» EXCERPT PROVIDED:
┌──
63592-accessing-pure-intelligence-on-the-path-of-gnana-yoga

How is it that some people can feel comfortable living anywhere in the world under any conditions and other people need to be in a familiar environment? Have you ever heard tourists compare their surroundings with their own home country? Sometimes their comments are hard to bear, as they expect the same conditions and facilities that they have in their own country to exist everywhere. Being in a different environment can make many of us feel unbalanced.

The teenage years are often filled with moments of feeling awkward in any given situation. Seeking out friends and mimicking peer behaviors is one way teenagers attempt to avoid feelings of awkwardness as they try to understand themselves and  their world. They try to fit in socially, at least with one group, if not with more. But as adults, don’t we do the same?

Yet, why are we uncomfortable in the first place? Why do we cling so tightly to the familiar? Why does a part of us want to fit in, and another part, even if it’s a small part, just wants to be free of our definitions? Sadhguru guides us to these questions’ answers.

Sadhguru: When we make an attempt to cross the threshold of where we are right now and move into other dimensions of experience, a few things get mixed up. If you do not develop the necessary discrimination and balance within yourself, handling this mix-up can lead to lots of confusion. You step into a spiritual process and suddenly you don’t know where you belong – you are always confused. It is good if you are confused. It means you are constantly stepping into new territory. If you live with the familiar forever, there will be certainty but there will be no progress.

It is like swinging on the trapeze. When you are swinging on your own trapeze, it is fine. When you let go and try to catch the other, that in-between space is terrible because you are neither here nor there. This is the predicament of people who want to explore, know, and experience other dimensions of life. They want to know the other side but they are unwilling to release themselves from the familiar even for a moment, so the struggle becomes unnecessarily long. If you let go of your trapeze and jump, the trapeze on the other side is always in place so you would catch it. But instead, if you just swing and swing, if you loosen the grip or hold it with your little finger but never let go, it is torturous.

When I talk about leaving the familiar to explore the other, it does not mean you have to leave your home or office and go somewhere. It is an internal process. Internally, leaving things that you have been attached to and identified with. You took the step of turning spiritual only because you felt insufficient. Suppose you were happy and absolutely fulfilled just eating your morning breakfast and drinking coffee; you would not have tried anything else. Somewhere, a realization came that this is not enough. You want to know and experience something else. This is not about demeaning your present existence. This is about seeing the limitation of where you are so that you can move to the next step of life.

So when this state of mix-up happens, you are neither here nor there; there will be confusion. You might have heard of the hippie movement during the 60s in the US. People wanted to break everything that was familiar and try to live their life in some other way. All conventions of society became so suffocating, they wanted to break this and do something new. In many ways, they were very genuine people, but they did all the wrong things. They got so mixed up that it became the most confused and tortured generation for a long time. But the longing and their sincere effort to break away from what they know and step into something that they do not know was wonderful. That generation was a tremendous possibility, if only they had had the right kind of guidance. Not much of this movement happened in India, but especially in the United States, it really swept the country in a big way. When they did not know what to do and how to break their limitations, they got into alcohol, drugs, and all kinds of things. One of the reasons was to take away distinctions. So probably for the first time, men and women started dressing in similar ways.
└──
» INSTRUCTION:
Pick up the essay on leaving the familiar after its last sentence and keep writing it. The lines that come next are separate material, unrelated to the essay on leaving the familiar.

Rows taken from a dataset:
┌──
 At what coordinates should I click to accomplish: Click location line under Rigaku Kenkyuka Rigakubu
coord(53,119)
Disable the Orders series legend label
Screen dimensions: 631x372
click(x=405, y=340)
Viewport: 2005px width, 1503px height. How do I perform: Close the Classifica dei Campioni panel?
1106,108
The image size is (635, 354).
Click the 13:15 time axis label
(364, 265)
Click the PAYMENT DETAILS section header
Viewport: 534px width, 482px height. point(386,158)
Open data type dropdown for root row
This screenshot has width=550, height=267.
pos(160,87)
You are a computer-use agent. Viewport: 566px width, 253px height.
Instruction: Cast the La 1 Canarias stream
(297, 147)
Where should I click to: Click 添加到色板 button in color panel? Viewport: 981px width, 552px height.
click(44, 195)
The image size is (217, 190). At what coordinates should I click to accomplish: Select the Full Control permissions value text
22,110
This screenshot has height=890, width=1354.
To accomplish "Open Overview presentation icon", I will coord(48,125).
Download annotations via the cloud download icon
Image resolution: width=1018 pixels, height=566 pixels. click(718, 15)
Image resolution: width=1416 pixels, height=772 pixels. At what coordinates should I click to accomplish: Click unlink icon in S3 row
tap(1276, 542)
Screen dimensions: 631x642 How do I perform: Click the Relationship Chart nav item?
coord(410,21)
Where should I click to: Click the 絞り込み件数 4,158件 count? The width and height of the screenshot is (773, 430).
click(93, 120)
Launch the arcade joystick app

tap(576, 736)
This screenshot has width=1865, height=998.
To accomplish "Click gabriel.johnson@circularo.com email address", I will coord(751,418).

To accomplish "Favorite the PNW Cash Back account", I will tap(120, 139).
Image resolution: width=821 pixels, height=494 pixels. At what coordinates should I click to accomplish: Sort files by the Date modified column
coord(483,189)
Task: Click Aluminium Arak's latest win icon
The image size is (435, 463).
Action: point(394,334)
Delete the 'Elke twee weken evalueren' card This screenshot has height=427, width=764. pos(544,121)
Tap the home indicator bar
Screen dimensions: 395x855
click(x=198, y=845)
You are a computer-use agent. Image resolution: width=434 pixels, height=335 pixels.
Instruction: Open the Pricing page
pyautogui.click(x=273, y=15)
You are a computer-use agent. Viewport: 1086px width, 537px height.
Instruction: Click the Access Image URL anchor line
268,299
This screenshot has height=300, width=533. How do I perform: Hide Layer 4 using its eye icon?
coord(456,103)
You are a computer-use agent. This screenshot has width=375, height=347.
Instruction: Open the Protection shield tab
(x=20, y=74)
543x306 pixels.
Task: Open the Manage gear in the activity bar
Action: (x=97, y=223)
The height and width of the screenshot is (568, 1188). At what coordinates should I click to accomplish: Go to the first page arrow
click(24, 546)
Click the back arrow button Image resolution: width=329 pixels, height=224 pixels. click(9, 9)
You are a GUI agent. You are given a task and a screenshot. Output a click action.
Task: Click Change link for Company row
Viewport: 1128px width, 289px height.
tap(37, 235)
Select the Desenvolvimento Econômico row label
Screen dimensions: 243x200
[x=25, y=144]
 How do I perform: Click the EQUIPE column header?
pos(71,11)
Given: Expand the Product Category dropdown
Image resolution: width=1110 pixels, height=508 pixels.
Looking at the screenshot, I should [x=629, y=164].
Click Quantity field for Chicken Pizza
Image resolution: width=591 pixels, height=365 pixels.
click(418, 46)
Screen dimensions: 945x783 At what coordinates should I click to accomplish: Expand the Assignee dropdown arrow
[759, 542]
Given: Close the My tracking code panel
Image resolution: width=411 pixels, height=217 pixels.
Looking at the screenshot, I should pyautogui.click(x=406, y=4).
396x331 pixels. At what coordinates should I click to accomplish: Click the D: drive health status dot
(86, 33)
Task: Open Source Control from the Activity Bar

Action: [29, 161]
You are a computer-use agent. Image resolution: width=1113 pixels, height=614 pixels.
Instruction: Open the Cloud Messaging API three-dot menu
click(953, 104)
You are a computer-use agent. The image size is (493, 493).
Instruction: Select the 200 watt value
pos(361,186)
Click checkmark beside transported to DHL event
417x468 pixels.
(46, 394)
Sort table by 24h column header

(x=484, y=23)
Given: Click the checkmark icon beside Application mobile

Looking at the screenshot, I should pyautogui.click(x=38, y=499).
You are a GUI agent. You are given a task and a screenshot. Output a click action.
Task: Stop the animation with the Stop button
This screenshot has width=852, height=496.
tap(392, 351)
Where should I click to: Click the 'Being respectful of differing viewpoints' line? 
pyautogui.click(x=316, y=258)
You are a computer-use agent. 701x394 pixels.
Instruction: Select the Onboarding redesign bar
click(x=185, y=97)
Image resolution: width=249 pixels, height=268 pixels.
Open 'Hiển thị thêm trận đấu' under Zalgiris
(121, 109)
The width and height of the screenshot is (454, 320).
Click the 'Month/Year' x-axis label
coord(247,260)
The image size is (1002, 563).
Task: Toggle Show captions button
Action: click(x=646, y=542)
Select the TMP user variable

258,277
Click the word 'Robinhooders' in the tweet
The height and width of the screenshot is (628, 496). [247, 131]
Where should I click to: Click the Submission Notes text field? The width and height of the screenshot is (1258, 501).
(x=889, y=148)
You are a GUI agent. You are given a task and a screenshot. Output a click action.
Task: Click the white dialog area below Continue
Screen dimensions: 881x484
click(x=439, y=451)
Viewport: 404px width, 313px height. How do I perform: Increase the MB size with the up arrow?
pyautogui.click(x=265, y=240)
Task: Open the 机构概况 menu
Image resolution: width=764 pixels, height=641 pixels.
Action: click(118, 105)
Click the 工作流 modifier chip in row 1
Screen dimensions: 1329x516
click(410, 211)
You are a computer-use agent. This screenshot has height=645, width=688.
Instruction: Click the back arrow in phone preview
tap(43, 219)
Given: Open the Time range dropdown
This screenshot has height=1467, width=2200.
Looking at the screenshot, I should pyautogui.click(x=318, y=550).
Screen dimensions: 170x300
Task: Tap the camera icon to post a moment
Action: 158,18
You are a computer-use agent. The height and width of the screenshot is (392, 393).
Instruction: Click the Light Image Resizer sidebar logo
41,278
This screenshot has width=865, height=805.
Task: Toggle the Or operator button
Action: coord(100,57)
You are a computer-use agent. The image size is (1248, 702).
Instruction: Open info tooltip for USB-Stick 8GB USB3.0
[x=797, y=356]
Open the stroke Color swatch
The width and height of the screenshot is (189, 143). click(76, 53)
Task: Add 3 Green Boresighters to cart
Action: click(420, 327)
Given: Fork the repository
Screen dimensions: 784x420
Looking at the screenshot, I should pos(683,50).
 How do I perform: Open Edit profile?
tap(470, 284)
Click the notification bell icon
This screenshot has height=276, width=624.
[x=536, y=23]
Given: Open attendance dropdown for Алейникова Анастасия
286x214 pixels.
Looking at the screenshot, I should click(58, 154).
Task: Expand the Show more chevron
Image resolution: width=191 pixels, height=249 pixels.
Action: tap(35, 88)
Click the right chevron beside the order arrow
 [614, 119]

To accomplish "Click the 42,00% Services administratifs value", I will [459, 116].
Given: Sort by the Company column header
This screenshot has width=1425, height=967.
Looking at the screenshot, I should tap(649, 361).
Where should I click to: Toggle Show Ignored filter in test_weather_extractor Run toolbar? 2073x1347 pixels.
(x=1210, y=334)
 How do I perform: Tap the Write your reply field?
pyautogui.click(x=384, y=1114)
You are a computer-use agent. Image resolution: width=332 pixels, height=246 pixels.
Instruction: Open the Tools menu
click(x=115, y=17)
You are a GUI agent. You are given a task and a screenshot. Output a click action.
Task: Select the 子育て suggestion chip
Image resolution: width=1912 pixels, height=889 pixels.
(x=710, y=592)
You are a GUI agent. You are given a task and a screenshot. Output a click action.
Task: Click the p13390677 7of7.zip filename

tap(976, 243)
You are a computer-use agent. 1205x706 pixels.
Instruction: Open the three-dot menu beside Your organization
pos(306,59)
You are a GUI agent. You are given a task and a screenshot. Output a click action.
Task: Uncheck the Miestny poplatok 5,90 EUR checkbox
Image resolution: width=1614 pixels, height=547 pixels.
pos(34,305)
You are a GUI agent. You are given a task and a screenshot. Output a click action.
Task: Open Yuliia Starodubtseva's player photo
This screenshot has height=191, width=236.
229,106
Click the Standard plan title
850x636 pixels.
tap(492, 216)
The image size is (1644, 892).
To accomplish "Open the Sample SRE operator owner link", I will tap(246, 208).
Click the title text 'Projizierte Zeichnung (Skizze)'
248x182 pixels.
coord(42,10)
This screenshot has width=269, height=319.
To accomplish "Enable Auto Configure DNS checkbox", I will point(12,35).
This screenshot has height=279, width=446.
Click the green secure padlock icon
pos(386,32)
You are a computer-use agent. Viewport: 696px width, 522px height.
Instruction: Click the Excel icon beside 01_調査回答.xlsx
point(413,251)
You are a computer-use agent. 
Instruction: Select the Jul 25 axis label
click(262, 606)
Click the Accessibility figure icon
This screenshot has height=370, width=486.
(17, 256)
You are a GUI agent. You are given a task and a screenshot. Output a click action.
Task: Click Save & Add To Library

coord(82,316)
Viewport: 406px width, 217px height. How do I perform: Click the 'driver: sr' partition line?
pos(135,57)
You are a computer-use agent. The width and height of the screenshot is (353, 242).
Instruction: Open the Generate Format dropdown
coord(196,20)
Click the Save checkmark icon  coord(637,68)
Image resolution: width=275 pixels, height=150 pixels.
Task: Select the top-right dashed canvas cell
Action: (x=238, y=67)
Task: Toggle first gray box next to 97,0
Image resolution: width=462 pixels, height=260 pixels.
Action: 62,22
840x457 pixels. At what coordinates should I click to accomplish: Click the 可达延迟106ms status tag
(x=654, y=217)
└──
» ANSWER BELOW:
A hippie couple like this came to the Indian embassy in New York because India was one of the big destinations at that time. Because everybody was after mukti or nirvana, lots of people queued up to come to India because India was a promise of something else. So they came to the Indian Embassy where Shankaran Pillai was the concerned officer. He looked at this couple, couldn’t make out which is the man and which the woman. Then he asked, “Which one of you has a menstrual cycle?” The hippie said, “No man, I got a Honda.”

So stepping into a spiritual process is like that – things get mixed up. After having made the effort to step into the unfamiliar, there is no point in stepping back into the familiar. That’s a backward step. When things get mixed up, don’t step back. If you are stepping into unfamiliar territory on a daily basis, you will always be confused. This confusion needs to be handled properly and productively, rather than becoming a self-defeating process. You just need more vision to see things clearly. The ability to see life the way it is does not come free. You have to do the necessary things to get the discrimination. It won’t happen by accident.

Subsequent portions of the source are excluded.